Ganga Devi
A Question of Literacy and Development
BY KISHWAR AHMED SHIRALI


A case study is presented of an illiterate, but wise and knowledgeable Himalayan woman, who ably managed family and village affairs; farms, herbal healing; spinning and stitching. She could read the weather, the land, the trees, the crops, birds, animals and people. She is one of the millions of women who produce 50% of the world's food. She is also one of the 280 million illiterate women in India. But the present day agrarian-industrial development and the literate neo-Brahmins have not only bypassed, marginalized and devalued her, but have been living off the fat of her back and usurping the meager resources of the third world. This development-literacy axis has deepened the gulf between peoples. This gulf is the root of all dehumanization and violence. What are the limits of the arrogance of the written word is the crucial question.

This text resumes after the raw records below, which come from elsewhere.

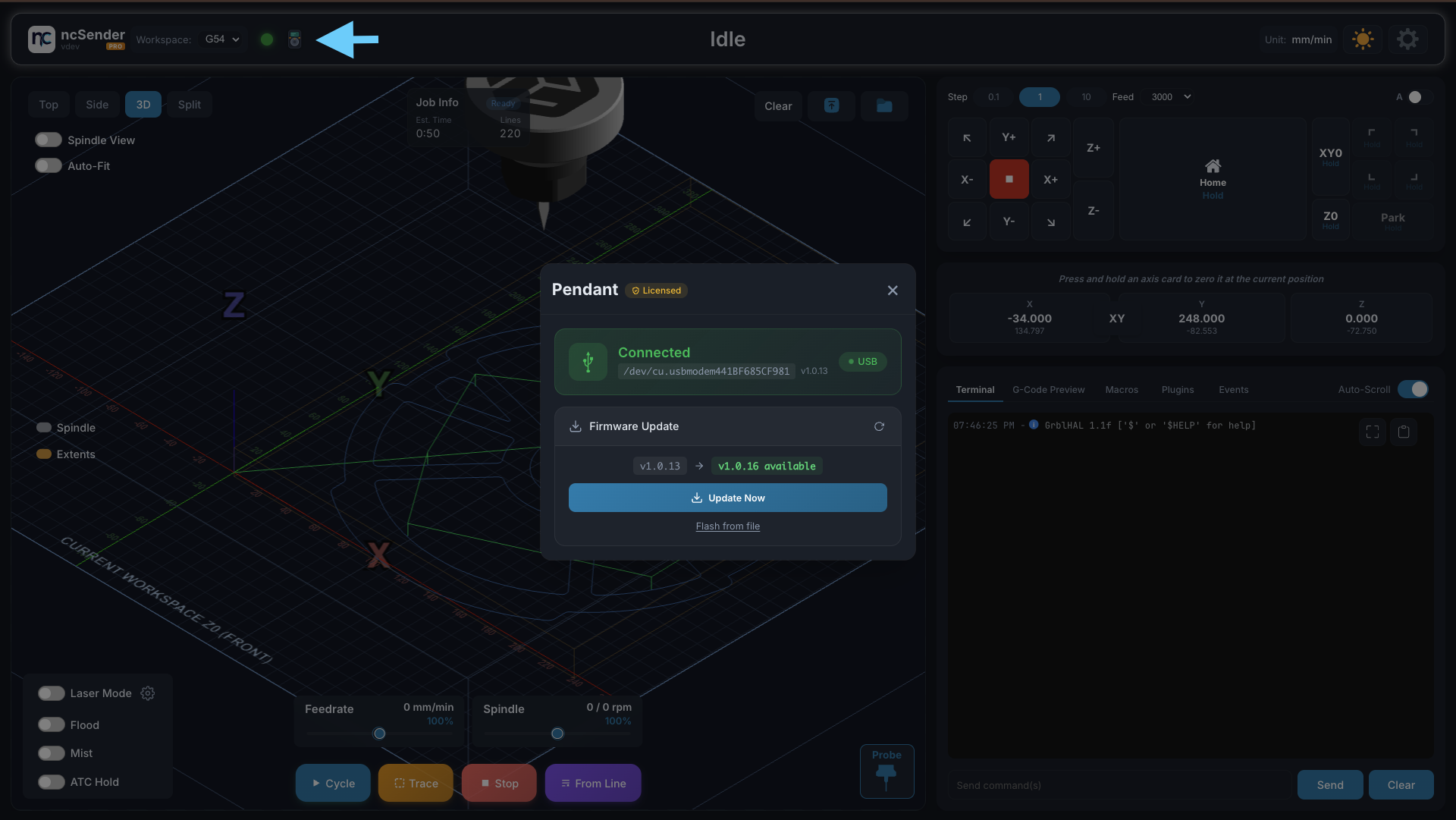Copy terminal output with clipboard icon
1456x820 pixels.
click(x=1404, y=432)
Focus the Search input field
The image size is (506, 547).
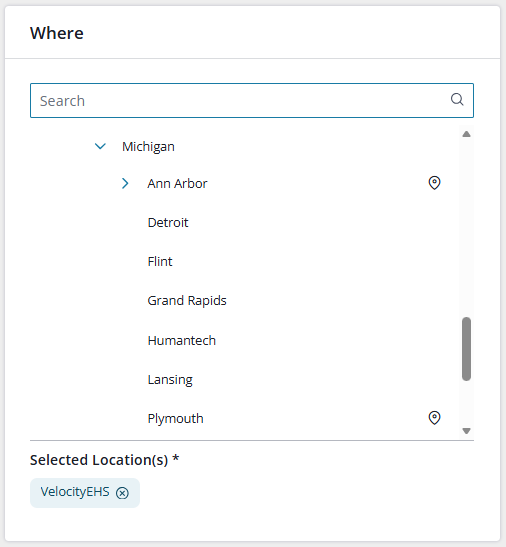point(252,100)
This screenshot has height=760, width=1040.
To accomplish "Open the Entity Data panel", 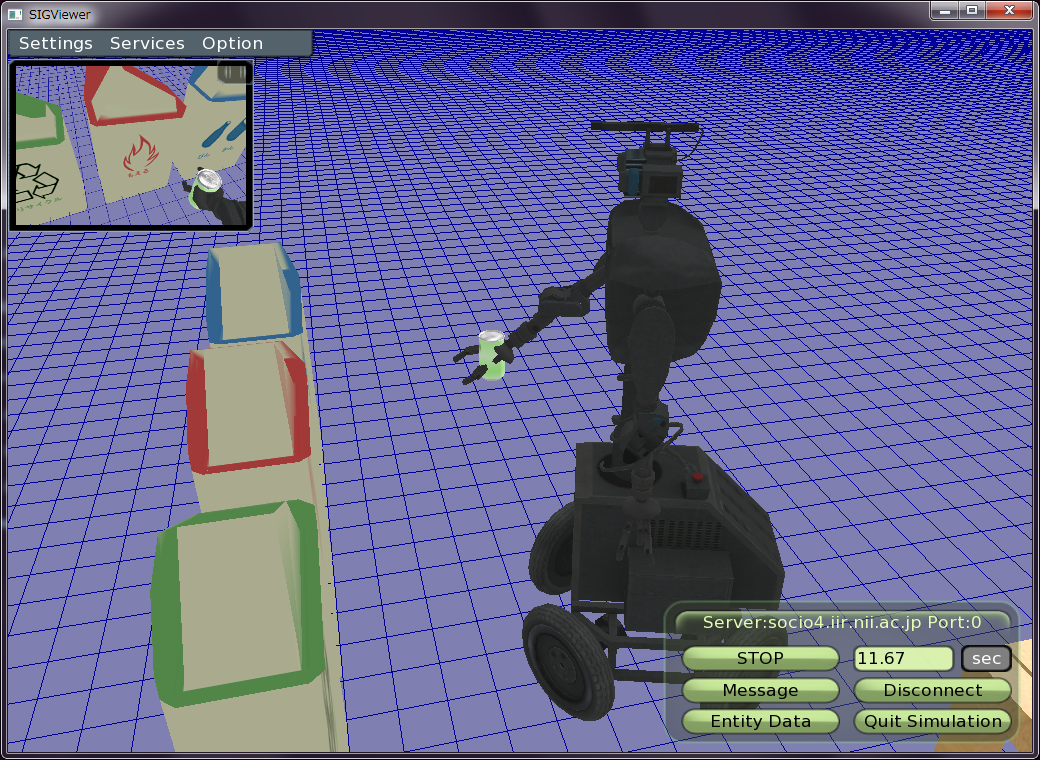I will (x=760, y=721).
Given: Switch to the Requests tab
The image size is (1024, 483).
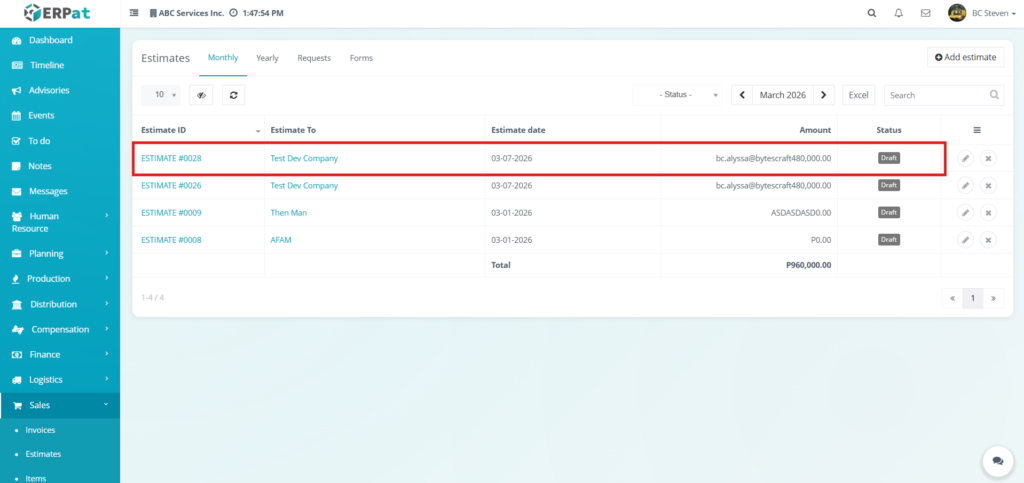Looking at the screenshot, I should 314,58.
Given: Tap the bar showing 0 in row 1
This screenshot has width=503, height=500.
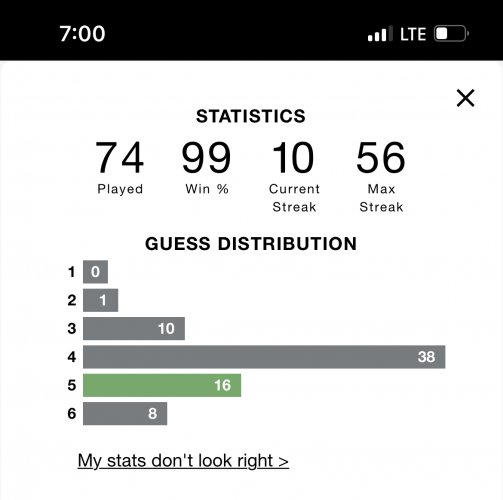Looking at the screenshot, I should click(x=95, y=272).
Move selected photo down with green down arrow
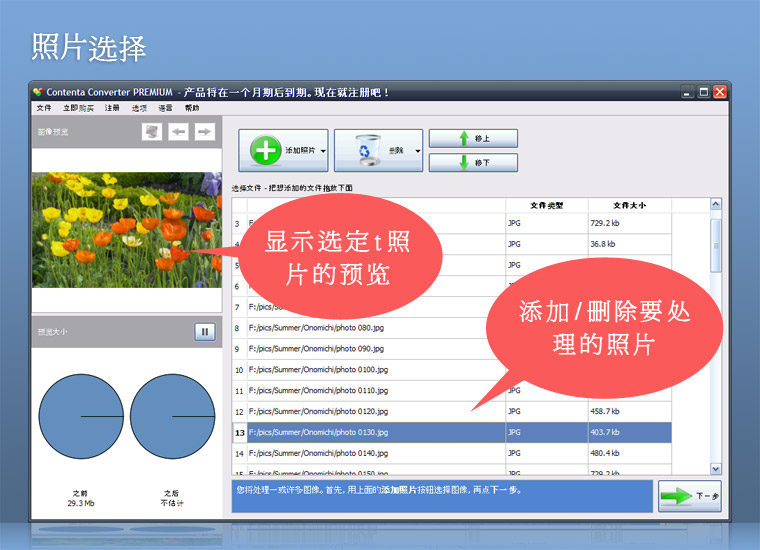This screenshot has width=760, height=550. (473, 162)
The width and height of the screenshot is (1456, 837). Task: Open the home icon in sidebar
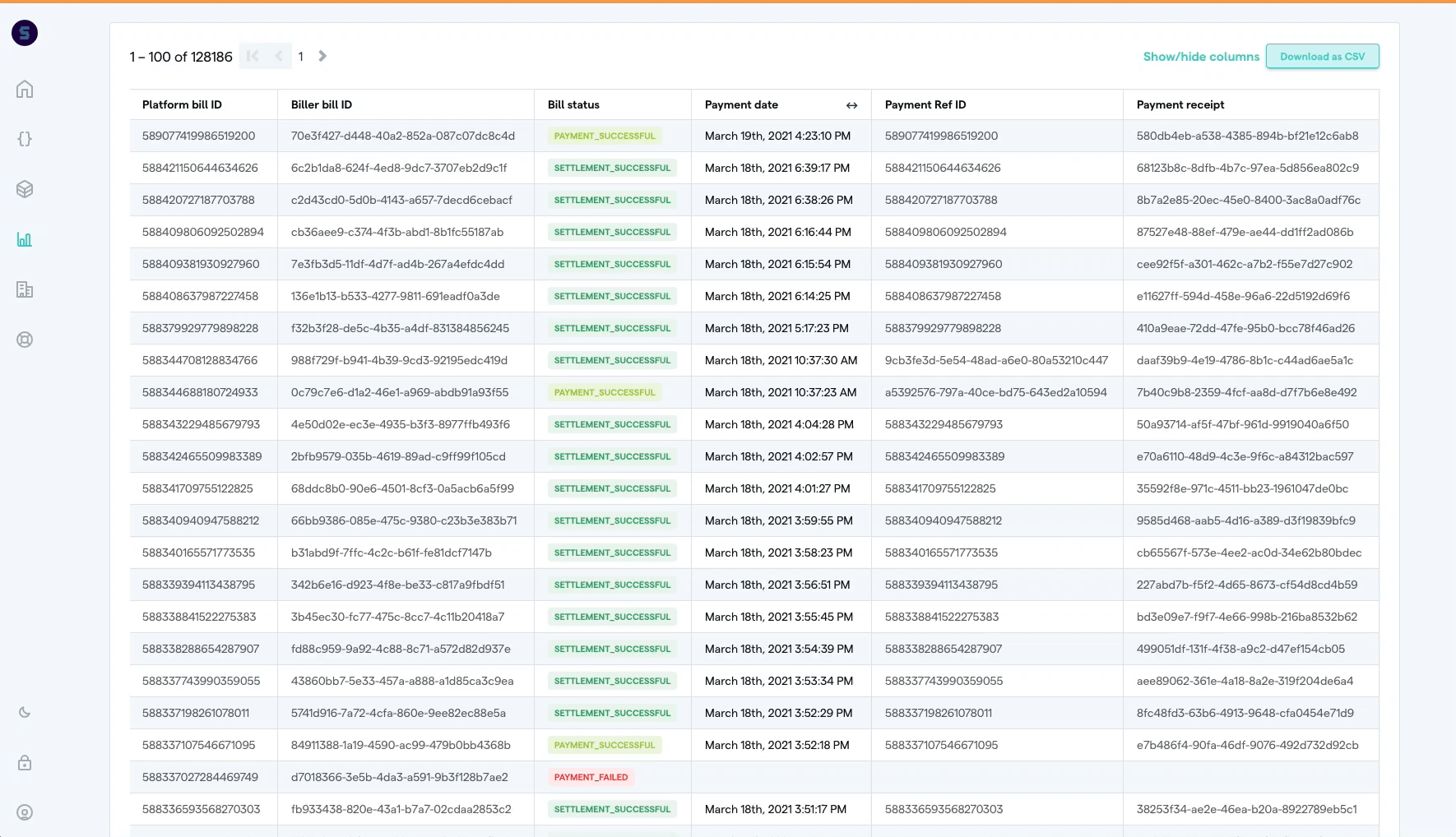coord(25,89)
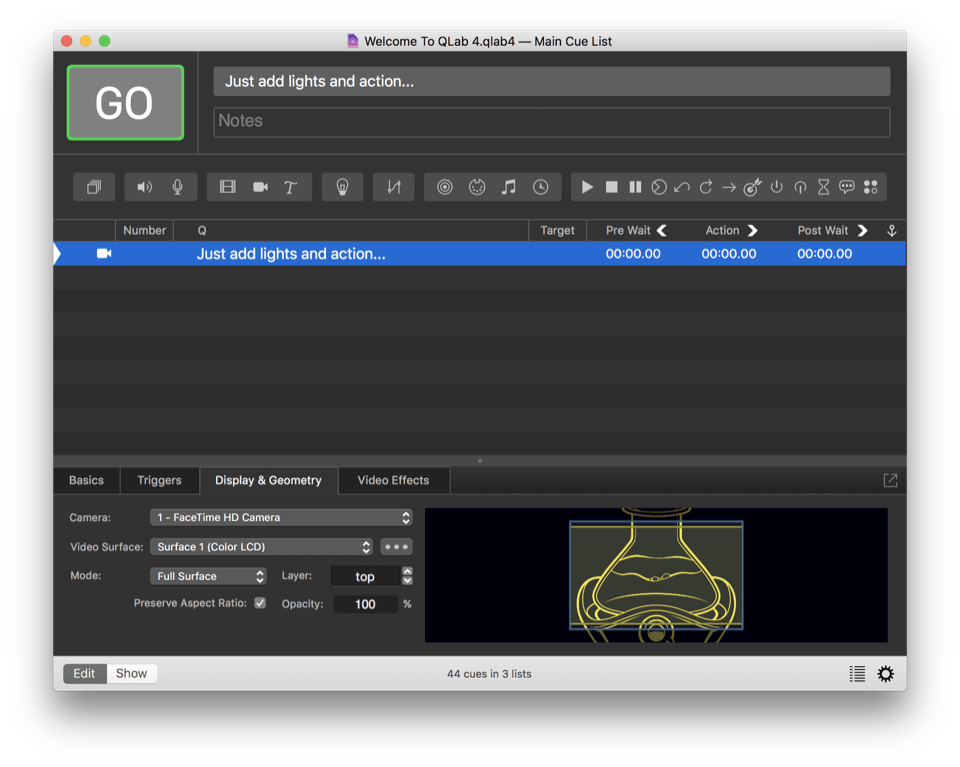This screenshot has height=767, width=960.
Task: Add a Fade cue from the toolbar
Action: coord(394,187)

Ganga Devi - the river goddess-the river Ganges, the life line of the northern Indian planes stretches all the way east to Calcutta. Ganga Devi is aged beyond her years with the struggle of family cares. The abortion and births of eight or nine children have dried her blood; their feeding, clothing and schooling have dried her bronchi. The failure of her husband's business, the desertion of her eldest son after getting a good job; the death of her husband and grown up daughter have broken her heart. She has 'settled’; i.e., married and employed all the children, even the youngest, who is mentally handicapped - the most functional I have ever seen - working as a "peon" (mail, file carrier and odd jobs) in the Shimla Medical college, married to an orphan tribal girl. Yet Ganga Devi runs the household with an iron and knowledgeable hand. Not a hair turns without her consent. She knows all the rites and rituals for every feast of the moon, every sacrifice, every offering for the pacification of the dead and the deified, and the dues to the hierarchy of elders. She prescribes the recipes for the daily fare, as well as the special fare for the feeding of the Brahmins to appease the dead, and the very, very special family recipes for preserves, pickles and rejuvenating, high protein tonics. She and her family are vegetarian, so high protein processing of wheat germ and cereals is carefully passed down from generation to generation. Yet Ganga Devi attends to and listens to people who come from far and near - massaging, healing, prescribing a diet, herbal medicine, advice and suggestions for local and family politicking; massaging a woman's stomach, directing her second son in setting a sprained ankle. Ganga Devi can hardly see, having sacrificed her sight to the stitching of clothes for family and village and spinning the finest wool into the small hours of night, to supplement and even at times support the meager family income. And all this after the household chores of fetching fuel and water from distances and heights in the hills to feed the family of man, children and cows.